■ TASK STATEMENT ■
When you reach the line with "Click the empty" in the data below, begin printing lines exactly, and stop once the line with "Click the プライベートチャンネル label text" has been printed.

■ DATA RECORDS ■
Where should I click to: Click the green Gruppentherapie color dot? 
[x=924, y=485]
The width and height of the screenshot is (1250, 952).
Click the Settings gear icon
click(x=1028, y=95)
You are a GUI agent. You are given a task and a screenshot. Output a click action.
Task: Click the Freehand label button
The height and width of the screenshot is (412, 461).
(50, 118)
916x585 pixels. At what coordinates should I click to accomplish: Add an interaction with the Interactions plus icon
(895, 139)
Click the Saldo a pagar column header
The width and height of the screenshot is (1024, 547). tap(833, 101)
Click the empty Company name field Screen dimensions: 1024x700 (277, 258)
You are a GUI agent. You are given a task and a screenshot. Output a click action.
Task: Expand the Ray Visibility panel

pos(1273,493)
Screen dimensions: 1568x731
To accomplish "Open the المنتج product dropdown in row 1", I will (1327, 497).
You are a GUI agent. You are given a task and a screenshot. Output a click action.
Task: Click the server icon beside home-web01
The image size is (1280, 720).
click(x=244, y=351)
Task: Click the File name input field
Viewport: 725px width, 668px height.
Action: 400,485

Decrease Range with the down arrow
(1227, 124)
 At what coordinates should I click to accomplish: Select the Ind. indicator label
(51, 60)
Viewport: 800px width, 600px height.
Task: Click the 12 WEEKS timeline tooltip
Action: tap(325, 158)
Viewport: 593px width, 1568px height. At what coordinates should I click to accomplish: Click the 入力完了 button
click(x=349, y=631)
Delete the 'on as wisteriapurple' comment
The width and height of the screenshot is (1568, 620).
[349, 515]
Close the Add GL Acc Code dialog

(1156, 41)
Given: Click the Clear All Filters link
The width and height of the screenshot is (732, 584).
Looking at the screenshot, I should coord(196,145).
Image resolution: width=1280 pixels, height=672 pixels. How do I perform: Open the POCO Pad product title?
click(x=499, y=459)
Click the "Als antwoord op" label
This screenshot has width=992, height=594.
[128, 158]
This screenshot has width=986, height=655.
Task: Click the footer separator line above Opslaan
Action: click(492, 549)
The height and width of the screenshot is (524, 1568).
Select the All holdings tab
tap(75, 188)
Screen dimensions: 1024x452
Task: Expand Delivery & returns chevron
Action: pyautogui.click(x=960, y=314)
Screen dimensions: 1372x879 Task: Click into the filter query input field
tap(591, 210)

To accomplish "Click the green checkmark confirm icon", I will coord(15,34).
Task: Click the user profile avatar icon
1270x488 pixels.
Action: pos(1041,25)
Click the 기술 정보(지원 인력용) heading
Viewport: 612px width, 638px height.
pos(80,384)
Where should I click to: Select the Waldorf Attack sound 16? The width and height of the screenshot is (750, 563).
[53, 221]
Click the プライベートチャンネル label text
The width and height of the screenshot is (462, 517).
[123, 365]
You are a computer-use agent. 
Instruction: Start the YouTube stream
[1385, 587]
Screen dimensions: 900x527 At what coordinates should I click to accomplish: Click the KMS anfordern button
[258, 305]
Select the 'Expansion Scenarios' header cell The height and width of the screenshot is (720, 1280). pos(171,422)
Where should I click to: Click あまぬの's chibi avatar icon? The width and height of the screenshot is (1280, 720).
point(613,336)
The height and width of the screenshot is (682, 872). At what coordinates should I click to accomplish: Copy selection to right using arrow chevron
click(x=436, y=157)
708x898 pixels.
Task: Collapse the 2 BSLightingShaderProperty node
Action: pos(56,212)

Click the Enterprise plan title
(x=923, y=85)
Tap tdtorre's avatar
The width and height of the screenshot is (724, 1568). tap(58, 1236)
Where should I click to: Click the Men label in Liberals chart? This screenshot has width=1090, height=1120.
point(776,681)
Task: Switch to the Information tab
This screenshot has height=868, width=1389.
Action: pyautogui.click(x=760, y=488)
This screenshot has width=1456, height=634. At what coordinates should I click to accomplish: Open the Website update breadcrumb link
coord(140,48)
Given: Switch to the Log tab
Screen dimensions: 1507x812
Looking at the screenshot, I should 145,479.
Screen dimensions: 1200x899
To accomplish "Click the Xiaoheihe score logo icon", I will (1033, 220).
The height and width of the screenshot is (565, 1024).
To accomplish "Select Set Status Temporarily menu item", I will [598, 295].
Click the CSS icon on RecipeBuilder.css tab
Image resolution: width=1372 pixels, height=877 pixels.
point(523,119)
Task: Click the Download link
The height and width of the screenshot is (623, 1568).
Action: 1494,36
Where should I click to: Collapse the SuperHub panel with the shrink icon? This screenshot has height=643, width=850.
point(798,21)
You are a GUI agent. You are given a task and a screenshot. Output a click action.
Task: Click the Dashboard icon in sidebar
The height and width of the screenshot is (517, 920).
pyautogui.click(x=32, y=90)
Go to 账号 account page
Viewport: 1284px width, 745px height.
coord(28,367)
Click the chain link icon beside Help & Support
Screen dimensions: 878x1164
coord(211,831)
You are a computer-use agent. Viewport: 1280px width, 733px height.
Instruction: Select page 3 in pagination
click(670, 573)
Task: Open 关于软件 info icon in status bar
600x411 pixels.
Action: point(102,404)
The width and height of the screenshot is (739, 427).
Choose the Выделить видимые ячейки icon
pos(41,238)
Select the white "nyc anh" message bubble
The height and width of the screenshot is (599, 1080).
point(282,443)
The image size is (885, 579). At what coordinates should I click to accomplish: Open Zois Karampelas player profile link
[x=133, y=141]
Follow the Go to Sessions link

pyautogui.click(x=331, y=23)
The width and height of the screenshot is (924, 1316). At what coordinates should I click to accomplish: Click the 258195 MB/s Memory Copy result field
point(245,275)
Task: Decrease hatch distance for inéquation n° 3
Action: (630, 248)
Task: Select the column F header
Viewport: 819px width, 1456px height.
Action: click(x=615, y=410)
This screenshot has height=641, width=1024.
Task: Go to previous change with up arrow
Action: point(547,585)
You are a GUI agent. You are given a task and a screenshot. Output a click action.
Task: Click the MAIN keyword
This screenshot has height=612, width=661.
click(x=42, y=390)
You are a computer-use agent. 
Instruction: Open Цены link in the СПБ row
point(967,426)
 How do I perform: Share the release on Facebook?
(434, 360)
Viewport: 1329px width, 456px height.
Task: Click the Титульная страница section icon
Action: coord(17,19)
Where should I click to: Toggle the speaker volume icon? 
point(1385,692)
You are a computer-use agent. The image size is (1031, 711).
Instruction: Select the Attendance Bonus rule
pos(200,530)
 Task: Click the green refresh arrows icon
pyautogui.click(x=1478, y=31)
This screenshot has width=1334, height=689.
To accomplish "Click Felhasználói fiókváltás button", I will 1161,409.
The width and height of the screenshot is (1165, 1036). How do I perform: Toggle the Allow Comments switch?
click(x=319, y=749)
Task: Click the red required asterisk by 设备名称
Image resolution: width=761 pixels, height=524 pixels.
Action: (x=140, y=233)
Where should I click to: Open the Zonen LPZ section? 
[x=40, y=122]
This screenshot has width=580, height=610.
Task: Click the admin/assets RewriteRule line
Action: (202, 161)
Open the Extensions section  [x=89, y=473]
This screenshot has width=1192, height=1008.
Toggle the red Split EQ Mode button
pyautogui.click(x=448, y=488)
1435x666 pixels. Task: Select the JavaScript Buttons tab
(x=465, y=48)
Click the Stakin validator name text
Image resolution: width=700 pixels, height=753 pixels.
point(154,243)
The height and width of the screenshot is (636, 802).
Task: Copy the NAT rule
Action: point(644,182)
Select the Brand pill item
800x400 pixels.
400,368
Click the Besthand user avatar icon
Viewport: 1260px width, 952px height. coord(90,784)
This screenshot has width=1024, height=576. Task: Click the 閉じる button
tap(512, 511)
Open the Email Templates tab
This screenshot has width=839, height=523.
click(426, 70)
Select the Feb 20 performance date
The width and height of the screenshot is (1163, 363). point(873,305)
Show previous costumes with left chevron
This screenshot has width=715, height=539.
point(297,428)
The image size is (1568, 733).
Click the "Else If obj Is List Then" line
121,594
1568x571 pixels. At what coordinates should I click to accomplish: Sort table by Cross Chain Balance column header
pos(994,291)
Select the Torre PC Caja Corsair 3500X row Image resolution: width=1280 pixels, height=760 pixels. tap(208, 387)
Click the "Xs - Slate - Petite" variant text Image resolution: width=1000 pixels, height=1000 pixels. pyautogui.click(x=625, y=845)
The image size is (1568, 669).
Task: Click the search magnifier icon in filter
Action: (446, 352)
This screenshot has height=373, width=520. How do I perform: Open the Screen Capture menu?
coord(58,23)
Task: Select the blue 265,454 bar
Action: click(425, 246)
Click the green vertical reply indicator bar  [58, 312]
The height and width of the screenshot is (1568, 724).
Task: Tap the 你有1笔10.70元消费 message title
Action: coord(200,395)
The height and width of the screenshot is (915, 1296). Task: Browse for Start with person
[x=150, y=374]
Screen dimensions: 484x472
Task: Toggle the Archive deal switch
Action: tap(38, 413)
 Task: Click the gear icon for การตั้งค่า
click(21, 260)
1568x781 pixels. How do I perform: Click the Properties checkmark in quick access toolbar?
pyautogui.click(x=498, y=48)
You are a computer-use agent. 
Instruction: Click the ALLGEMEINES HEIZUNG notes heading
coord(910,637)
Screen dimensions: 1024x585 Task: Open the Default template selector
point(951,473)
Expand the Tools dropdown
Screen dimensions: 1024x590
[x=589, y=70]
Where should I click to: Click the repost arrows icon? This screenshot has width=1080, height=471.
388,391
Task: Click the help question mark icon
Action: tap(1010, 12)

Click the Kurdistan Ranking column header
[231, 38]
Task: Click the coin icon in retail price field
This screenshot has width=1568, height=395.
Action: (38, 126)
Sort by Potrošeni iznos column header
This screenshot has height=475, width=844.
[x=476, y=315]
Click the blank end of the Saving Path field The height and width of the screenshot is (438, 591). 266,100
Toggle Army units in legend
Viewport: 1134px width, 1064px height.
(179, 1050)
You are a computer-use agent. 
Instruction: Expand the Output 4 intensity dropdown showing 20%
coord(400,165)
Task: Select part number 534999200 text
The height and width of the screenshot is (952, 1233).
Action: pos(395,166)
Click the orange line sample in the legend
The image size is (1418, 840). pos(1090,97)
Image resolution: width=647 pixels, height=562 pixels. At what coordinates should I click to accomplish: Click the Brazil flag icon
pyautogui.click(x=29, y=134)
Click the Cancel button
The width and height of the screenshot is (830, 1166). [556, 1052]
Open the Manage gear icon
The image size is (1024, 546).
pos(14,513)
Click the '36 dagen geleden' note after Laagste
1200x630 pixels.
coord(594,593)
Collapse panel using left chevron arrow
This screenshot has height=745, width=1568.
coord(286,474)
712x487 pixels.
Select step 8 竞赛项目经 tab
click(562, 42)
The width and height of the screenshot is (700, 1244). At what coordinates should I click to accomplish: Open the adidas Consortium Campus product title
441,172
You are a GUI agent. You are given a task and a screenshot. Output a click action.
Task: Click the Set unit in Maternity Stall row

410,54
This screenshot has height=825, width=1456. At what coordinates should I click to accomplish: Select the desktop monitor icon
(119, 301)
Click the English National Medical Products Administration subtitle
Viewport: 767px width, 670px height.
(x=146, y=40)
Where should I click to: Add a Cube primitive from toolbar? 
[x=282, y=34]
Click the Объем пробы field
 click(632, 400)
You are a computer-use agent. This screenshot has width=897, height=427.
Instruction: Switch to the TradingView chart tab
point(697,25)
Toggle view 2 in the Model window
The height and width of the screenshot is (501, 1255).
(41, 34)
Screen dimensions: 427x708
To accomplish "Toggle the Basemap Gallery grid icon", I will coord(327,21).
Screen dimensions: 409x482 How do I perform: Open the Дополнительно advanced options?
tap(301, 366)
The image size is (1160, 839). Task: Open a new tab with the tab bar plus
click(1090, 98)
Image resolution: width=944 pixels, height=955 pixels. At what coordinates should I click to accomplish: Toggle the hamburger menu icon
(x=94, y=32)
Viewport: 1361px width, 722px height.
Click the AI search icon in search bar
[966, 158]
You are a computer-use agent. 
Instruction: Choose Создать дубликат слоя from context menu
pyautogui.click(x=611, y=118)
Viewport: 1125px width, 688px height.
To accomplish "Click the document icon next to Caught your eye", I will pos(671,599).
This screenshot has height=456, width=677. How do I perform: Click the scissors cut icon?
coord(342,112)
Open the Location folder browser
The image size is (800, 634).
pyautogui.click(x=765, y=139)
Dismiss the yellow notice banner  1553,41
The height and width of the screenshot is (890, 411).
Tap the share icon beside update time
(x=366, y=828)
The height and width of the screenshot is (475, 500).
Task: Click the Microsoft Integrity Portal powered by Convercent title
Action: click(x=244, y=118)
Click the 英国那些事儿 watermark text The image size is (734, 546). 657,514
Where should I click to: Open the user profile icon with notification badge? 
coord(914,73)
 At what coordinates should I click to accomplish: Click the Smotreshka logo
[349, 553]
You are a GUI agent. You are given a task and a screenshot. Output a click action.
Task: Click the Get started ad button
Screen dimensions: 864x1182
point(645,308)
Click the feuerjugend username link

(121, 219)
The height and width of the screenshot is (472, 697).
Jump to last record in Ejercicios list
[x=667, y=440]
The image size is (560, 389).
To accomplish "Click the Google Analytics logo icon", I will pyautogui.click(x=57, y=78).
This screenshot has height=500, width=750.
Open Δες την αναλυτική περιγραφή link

■ EXPECTED OUTPUT ■
Click the empty Company name field Screen dimensions: 1024x700 (277, 258)
You are a GUI agent. You are given a task and a screenshot. Output a click action.
Task: Expand the Ray Visibility panel

pos(1273,493)
Screen dimensions: 1568x731
To accomplish "Open the المنتج product dropdown in row 1", I will (1327, 497).
You are a GUI agent. You are given a task and a screenshot. Output a click action.
Task: Click the server icon beside home-web01
The image size is (1280, 720).
click(x=244, y=351)
Task: Click the File name input field
Viewport: 725px width, 668px height.
Action: 400,485

Decrease Range with the down arrow
(1227, 124)
 At what coordinates should I click to accomplish: Select the Ind. indicator label
(51, 60)
Viewport: 800px width, 600px height.
Task: Click the 12 WEEKS timeline tooltip
Action: tap(325, 158)
Viewport: 593px width, 1568px height. At what coordinates should I click to accomplish: Click the 入力完了 button
click(x=349, y=631)
Delete the 'on as wisteriapurple' comment
The width and height of the screenshot is (1568, 620).
[349, 515]
Close the Add GL Acc Code dialog

(1156, 41)
Given: Click the Clear All Filters link
The width and height of the screenshot is (732, 584).
Looking at the screenshot, I should coord(196,145).
Image resolution: width=1280 pixels, height=672 pixels. How do I perform: Open the POCO Pad product title?
click(x=499, y=459)
Click the "Als antwoord op" label
This screenshot has width=992, height=594.
[128, 158]
This screenshot has width=986, height=655.
Task: Click the footer separator line above Opslaan
Action: click(492, 549)
The height and width of the screenshot is (524, 1568).
Select the All holdings tab
tap(75, 188)
Screen dimensions: 1024x452
Task: Expand Delivery & returns chevron
Action: pyautogui.click(x=960, y=314)
Screen dimensions: 1372x879 Task: Click into the filter query input field
tap(591, 210)

To accomplish "Click the green checkmark confirm icon", I will coord(15,34).
Task: Click the user profile avatar icon
1270x488 pixels.
Action: pos(1041,25)
Click the 기술 정보(지원 인력용) heading
Viewport: 612px width, 638px height.
pos(80,384)
Where should I click to: Select the Waldorf Attack sound 16? The width and height of the screenshot is (750, 563).
[53, 221]
Click the プライベートチャンネル label text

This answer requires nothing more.